Businesses that are planning on complying with the ObamaCare mandate by reducing the number of employees they’d have to cover would be smart to implement such a plan well in advance of the actual deadline. Such as, say, shortly after court rulings and elections that make it pretty damned inevitable that they’re going to happen.
@Jenos Idanian #13:
In a word, no. They are not reducing hours and benefits now because in a year they might go up, and no one should be gullible enough to fall for that transparent excuse.
@Jenos Idanian #13: Come on, we know how the game is played–employers doing whatever they want to cut costs, blame it on “Obamacare” to rouse up the marks.
And you’ve bit, like usual.
@James Joyner: I’ll bet there is enough money in facilities though, that is where the big budget money goes, unfortunately it is also where it comes in, if only rich alumni donors would adopt promising young educators they might really make a difference with their money.
Thank you for paying attention to this issue, and I’d like to point out, right away, that MOST higher ed faculty in the country are now adjunct, or contingent, and that most are part-time, usually not because they want to be, but because of “caps” that are clearly designed to keep them from claiming “full time” benefits.

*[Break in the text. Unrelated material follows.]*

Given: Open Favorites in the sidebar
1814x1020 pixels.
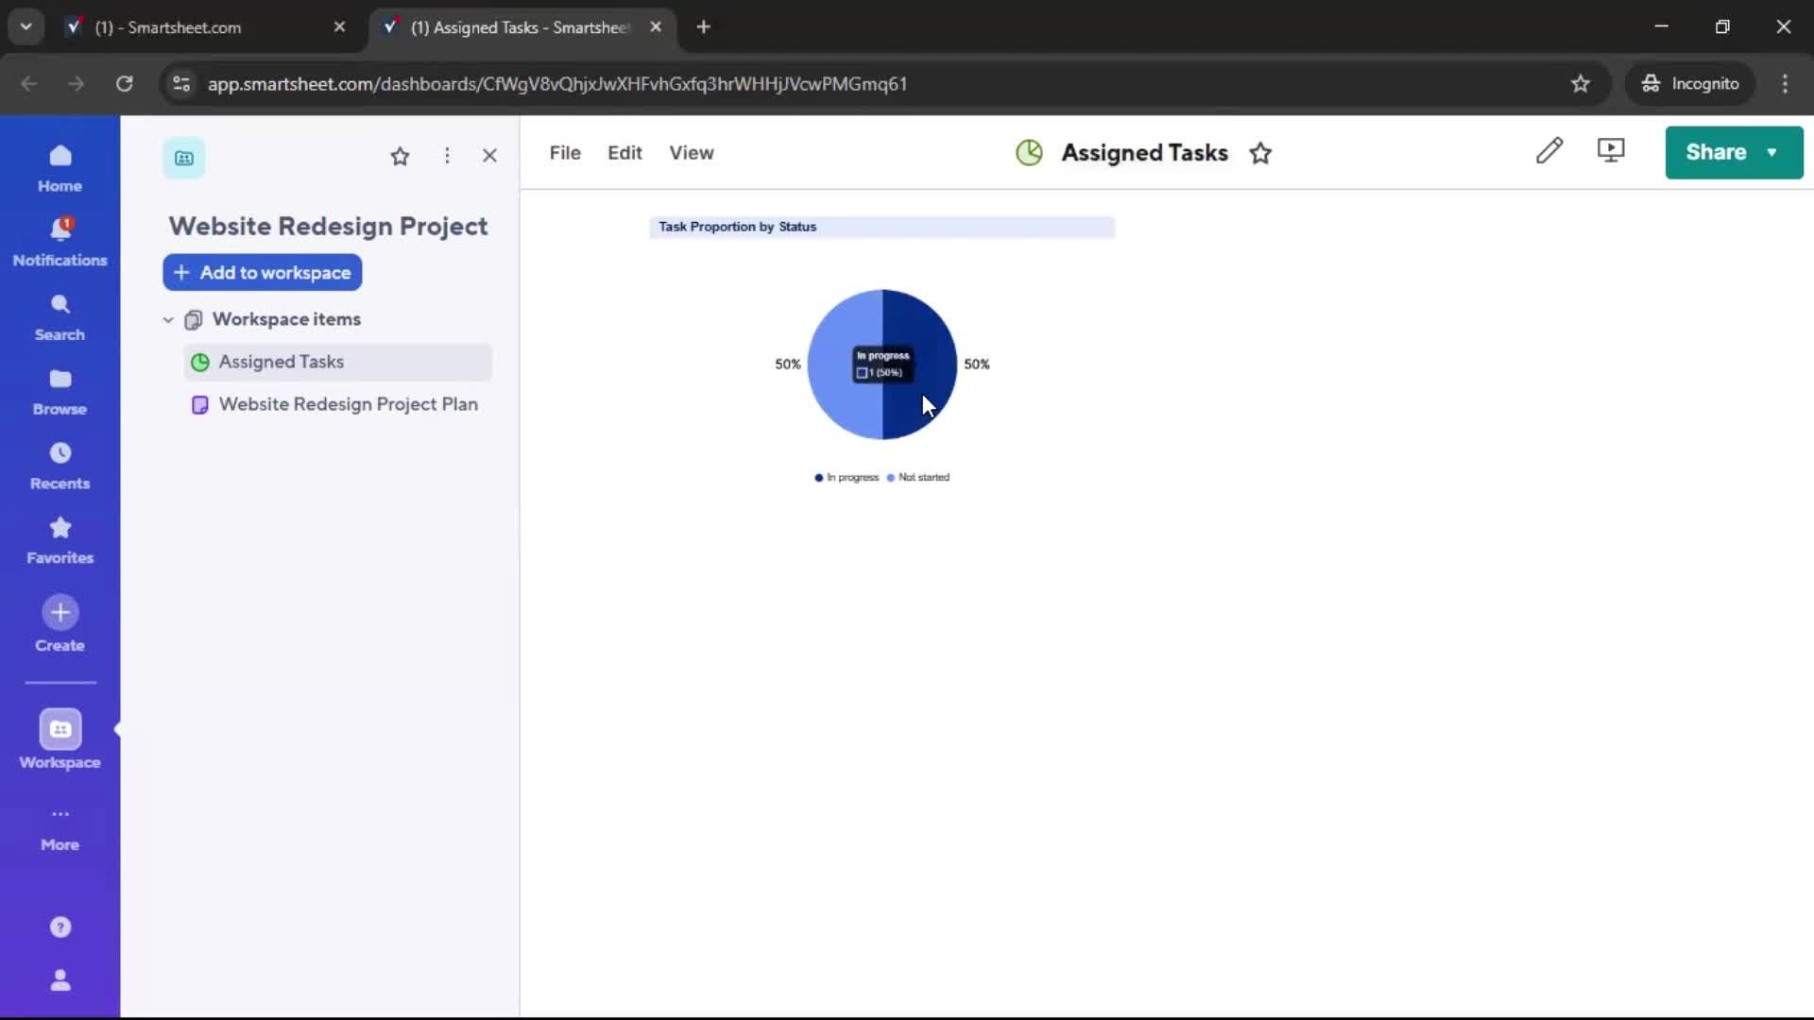Looking at the screenshot, I should click(x=60, y=538).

Unfortunately, the real situation of the majority higher ed faculty–let’s call them adcons–is not well known.
For instance, you write that “adjuncts are there to cut costs–which is both unseemly and understandable, given resource constraints in recent years.” In fact, there is nothing “recent” about this: the strong trend to use cheaper part-time adcom replacements for full-time faculty started forty years ago.
So, the popular idea that “There are more qualified candidates to teach courses in many disciplines than there are courses to teach” needs to be taken with several grains of salt: as you yourself point out, there are many adcons working part time at two or three or more schools, because of caps on thier working hours, so “demand” here is clearly distorted. What is clear is that there is systematic exploitation of faculty though out higher education.

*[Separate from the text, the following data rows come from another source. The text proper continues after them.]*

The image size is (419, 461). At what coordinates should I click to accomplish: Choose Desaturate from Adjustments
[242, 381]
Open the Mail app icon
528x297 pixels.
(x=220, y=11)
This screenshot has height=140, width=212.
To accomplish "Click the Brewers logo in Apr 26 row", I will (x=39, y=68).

So, thanks for the article, and keep it up– there’s more.
I wanted to add something, so that people will understand the damage that has been done to the academic profession–the faculty–over the decades.
Perhaps this will help, about the three places that Dr. Joyner has taught political science:
Troy University, where 80% of faculty were adjunct by 2009, mostly part time, up from 54% in 1995.
Bainbridge College, where 64% of faculty were adjunct by 2009, mostly part time, up from 47% in 1995.
University of Tennessee a Chattanooga, where 53% of faculty were adjunct by 2009, mostly part-time, up from only 15% in 1995.
(Info available here http://www.mla.org/acad_work_search)
So, again, the damage done to faculty as a whole, and, particularly, the exploitation of the now majority adcon faculty, is not due to “recent” economic problems at all, much less to Obamacare.
Peope think that “only” adcon faculty are being hurt, but this is untrue in a variety of ways: http://cringingliberalelite.blogspot.com/2013/01/only-contingent-faculty-to-be-affected.html
This is why Obama supported universal health care. What is now called Obamacare is a compromise required by republicans and conservative democrats that has led to “loop holes” for employers to continue their goal of underpaying employees and providing no benefits so they can make money hand over fist on the backs of those who actually do the work.
Why else would Papa John’s claim they needed to cut hours to avoid giving benefits. This guys backyard is his private 18 hole golf course built on the backs of low paid part-time employees. He already avoided employee benefits for his own profits and he is disengenuos claiming that the PPACA will force him to cut hours to employees. It is only an excuse to continue to surpress employees.